Pirojsha Burjorji Godrej (1882–1972) was an Indian businessman, son of Burjorji Godrej and brother of Ardeshir Burjorji Godrej. Pirojsha with his brother Ardeshir laid the foundation for the international conglomerate Godrej Group.

==Early life ==
Pirojsha was the son of Burjorji Godrej and a member of the Parsi community. He was born into a wealthy Parsi-Zoroastrian family of Bombay (now Mumbai), called Gootherajee. Burjorji later changed the family name to Godrej in January 1871.

Working with his elder brother Ardeshir Godrej, Pirojsha made Godrej a household name in India.

== Career ==
Pirojsha joined the business in the year 1906 at the age of 24, soon after graduating from the Victoria Jubilee Technical Institute, Mumbai. Pirojsha Burjorji Godrej, alongside his brother Ardeshir Burjorji Godrej, cofounded Godrej Brothers, the forerunner of the international conglomerate Godrej Group.

The industrial township of Pirojshanagar in the suburbs of Mumbai is named after him. The logo of the Godrej group is taken from his signature. On 1 May 1928, the sole ownership and control of the company was transferred to Pirojsha, by Ardeshir.
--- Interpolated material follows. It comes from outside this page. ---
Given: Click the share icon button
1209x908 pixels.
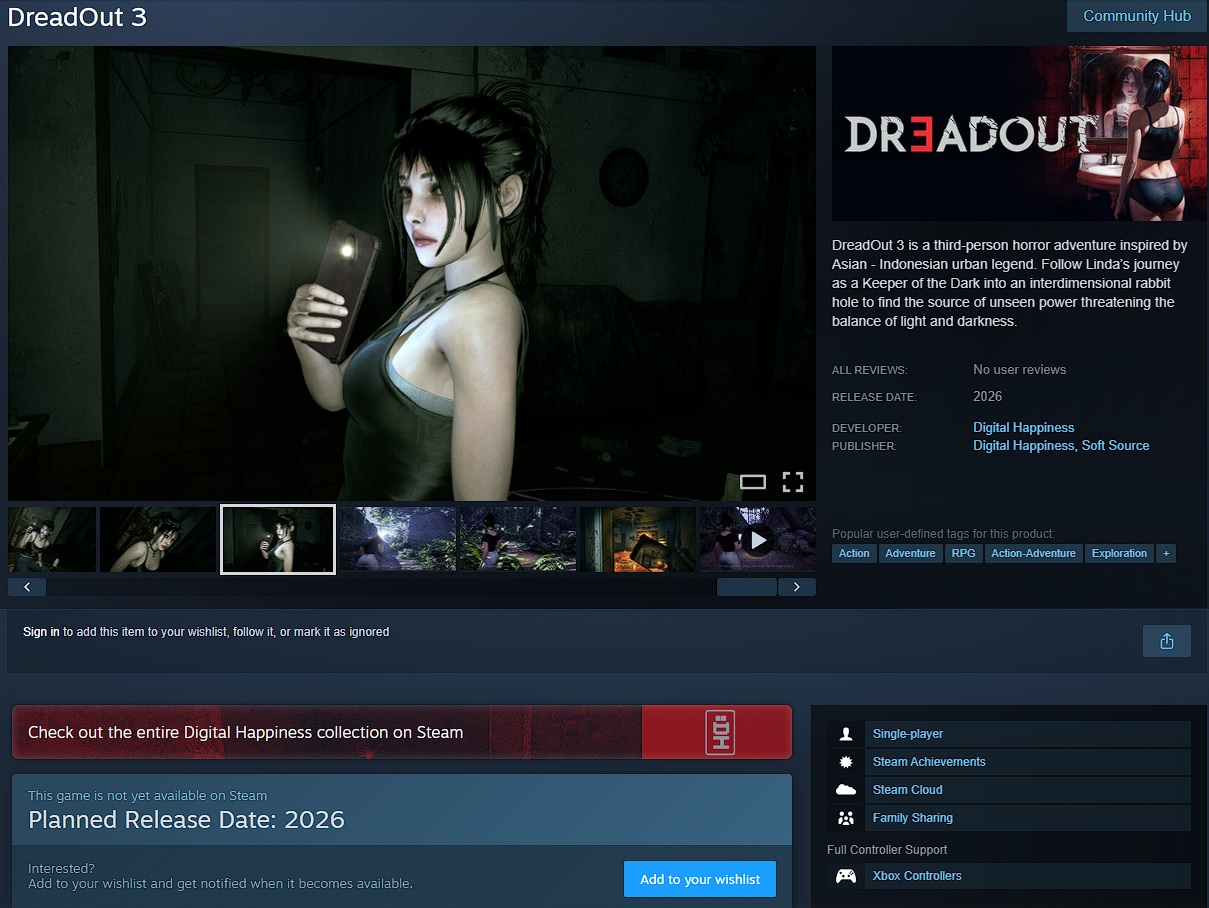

=== Current successors ===
Today, his grandsons Adi, Nadir, and Jamshyd run the Godrej group.

== Personal life ==
Pirojsha had three sons, Sohrab, Burjor, who married Jai Dastur, and Naval, who married Soonoo Dastur. He also had a daughter named Dosa, who married Kaikhushroo Naoroji. Pirojsha's young wife Soonabai died in Mussoorie due to the influenza epidemic.